» REQUIREMENT
Look through the data below and say how many of its lines contain "computer", adding nothing else.

-=-=-=-=-

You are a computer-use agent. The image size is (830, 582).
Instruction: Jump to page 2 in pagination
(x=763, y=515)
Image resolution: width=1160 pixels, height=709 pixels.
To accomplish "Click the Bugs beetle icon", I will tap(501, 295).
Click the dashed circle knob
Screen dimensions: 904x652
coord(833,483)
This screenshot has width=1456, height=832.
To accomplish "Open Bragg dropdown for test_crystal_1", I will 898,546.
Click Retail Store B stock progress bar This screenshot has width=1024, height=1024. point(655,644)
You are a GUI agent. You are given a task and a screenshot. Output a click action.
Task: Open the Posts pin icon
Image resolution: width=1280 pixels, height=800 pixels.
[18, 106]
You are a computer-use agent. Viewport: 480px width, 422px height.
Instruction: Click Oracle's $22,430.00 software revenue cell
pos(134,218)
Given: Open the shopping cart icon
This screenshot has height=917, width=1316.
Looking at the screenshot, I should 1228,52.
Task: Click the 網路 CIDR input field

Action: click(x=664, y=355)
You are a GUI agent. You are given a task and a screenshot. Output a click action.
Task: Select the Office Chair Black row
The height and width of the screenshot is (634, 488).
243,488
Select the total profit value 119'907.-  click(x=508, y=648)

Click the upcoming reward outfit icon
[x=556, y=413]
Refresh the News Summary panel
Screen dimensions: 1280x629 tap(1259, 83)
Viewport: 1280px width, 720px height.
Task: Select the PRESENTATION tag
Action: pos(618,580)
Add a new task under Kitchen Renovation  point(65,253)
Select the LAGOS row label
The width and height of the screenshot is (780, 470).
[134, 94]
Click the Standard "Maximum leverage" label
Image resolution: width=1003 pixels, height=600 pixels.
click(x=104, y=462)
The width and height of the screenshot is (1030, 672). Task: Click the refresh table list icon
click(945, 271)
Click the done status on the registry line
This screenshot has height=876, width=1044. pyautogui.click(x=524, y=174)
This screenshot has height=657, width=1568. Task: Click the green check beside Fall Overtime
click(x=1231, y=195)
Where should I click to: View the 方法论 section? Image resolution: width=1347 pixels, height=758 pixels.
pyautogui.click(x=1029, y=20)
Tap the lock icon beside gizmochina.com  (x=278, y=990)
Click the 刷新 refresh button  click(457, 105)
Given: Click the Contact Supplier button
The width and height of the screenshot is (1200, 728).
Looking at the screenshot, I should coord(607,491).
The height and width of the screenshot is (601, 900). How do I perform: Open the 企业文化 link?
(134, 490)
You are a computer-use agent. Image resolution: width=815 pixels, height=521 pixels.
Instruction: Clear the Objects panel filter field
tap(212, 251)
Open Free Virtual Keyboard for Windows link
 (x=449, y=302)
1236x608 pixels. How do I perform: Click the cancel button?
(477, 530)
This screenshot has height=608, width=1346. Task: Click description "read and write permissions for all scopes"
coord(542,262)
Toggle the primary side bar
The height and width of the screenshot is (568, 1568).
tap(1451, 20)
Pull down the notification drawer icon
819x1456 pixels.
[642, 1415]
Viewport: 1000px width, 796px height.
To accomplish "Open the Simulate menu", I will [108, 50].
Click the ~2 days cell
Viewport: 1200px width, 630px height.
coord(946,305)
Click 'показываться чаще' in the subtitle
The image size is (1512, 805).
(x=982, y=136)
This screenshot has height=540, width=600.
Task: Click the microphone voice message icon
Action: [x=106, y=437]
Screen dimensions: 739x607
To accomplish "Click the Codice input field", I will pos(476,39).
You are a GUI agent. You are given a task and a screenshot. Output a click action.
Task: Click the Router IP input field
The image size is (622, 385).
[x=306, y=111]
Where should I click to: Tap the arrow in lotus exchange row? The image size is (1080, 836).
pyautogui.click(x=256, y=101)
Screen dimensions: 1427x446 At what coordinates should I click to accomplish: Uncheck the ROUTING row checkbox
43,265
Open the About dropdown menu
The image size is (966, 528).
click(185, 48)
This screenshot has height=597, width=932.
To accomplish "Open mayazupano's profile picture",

-=-=-=-=-

» EXERCISE SOLUTION
3